2 Şubat 2012 Perşembe

Blue Velvet (1986)




  Bu ilk film analiz yazım olacak. İzlemeyenler okumasın onlara hiçbir anlam ifade etmeyecek çünkü. Blue Velvet, David Lynch’in 1986’da çektiği film falan filan. Yönetmenden bahsetmek lazım filmden önce. David Lynch, çektiği tüm filmleri her zaman çok tartışılmıştır. Kendinin bile anlamadığı filmler çeker. Mulholland Drive filmini çektikten sonra ona yöneltilen bu filmde ne anlatmak istediniz sorusuna ; “Ben bu filmi siz anlamayın diye çektim.” diye demeç veren bir yönetmen. Sinema üzerinde yaptığı deneylerle, 90’ların öncüsü olmuştur. Emir Kusturica gibi halktan gelen ince detaycı bir yönetmen değil, ya da Martin Scorsese gibi Hollywood vari de. Onu farklı kılan daha çok yarattığı karakterler bence. Filmde yarattığı Frank karakteri gibi. Dendiği gibi sinema tarihinin en çok küfreden adamı olabilir, ama ben daha önce böyle bir psikopat karaktere hiçbir filmde rastlamadım. Annesine duyduğu öfke seks hayatını kadınların köleliği mevzusuna çevirmiş gibi. Bence Frank’in annesi 1 dolarlık kerhanede (Moonstar sözlükten eş anlamlarına bakınca birleşme evi diye çıkıyor neyse) fahişeymiş o zaman kanısına varıyorsun. Ya da öteki insanlara duyduğu nefrete ne demeli? Mavi kadife adını film zaten Frank’ten almış. Kullandığı mavi kadifeye herkes kafasına göre bir anlam yükleyebilir. Bana sorarsanız, annesinin giydiği gecelik derim. Tıpkı Dorothy gibi. Frank’in sadomaşist tavırları onu da bu hale getirmiş diyebilirim. Zaten Lynch’in yaptığı karakterlerin çoğu derin psikolojik etkiler taşıyor. Dorothy, kızı ve kocası kaçırılan Frank’in adeta kölesi olmuş savunmasız biri.

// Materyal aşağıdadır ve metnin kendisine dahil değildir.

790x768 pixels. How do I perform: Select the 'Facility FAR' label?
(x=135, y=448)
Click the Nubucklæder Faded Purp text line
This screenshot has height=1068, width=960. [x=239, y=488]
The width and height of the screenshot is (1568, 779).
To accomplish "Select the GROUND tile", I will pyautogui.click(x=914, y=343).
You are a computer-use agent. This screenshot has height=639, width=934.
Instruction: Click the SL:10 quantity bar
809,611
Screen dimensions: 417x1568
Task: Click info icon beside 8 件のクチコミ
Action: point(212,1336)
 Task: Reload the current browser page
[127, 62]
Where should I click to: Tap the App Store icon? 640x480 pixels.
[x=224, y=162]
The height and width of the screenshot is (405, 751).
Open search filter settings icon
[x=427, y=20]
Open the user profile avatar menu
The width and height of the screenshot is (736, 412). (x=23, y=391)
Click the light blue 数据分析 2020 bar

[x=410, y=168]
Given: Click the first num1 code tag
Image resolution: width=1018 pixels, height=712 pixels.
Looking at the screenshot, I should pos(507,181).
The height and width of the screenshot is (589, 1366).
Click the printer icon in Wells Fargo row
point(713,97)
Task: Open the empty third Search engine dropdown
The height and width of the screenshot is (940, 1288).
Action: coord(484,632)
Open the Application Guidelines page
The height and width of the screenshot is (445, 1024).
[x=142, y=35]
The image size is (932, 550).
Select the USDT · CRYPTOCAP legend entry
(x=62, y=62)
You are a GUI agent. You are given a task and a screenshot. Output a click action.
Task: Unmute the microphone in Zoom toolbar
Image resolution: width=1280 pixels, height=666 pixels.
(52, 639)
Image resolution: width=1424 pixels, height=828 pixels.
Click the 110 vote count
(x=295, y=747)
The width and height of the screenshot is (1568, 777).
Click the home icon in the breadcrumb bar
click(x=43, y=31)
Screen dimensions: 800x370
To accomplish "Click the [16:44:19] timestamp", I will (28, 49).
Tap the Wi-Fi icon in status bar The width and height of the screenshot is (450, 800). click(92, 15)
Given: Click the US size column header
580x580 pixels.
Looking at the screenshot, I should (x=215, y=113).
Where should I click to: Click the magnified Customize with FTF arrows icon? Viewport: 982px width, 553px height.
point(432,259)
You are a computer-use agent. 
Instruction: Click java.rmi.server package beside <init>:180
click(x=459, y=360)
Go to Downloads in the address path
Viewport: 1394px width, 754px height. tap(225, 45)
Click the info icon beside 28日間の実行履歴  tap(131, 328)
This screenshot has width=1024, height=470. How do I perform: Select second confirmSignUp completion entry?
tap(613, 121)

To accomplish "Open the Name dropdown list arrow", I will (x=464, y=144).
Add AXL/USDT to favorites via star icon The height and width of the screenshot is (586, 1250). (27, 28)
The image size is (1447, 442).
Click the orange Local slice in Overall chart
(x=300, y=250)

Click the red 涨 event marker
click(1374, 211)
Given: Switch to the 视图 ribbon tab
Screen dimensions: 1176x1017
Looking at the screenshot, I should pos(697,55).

Jeffrey’e gelirsek, ne diyelim polisiye bir filmin baş rol oyuncusu tabiki onun gibi meraklı olmalıydı zaten. Ama Dorothy’nin savunmasızlığına kullanması sanki biraz erkeklerin seks açığını yansıtıyor. Filme karakter çerçevesi dışında geniş çerçeveden bakarsak, normal bir polisiye bir film içinde psikolojik etkileri sonuna kadar verilmiş bir portre çıkıyor en sonunda karşımıza. Mükemmel müziklerle desteklenmiş olduğu da aşikar. Kullandığı yerler müziğin anlamıyla bazı yerlerde birleşse de, başlarken ‘Blue Velvet’ şarkısıyla beraber su akan bahçe hortumu, köpek ve can çekişen adam, aha işte David Lynch dedirtiyor. İzlemenizi tavsiye ederim, sonra gelin Frank’i bana bir daha anlatın. İyi çıldırın.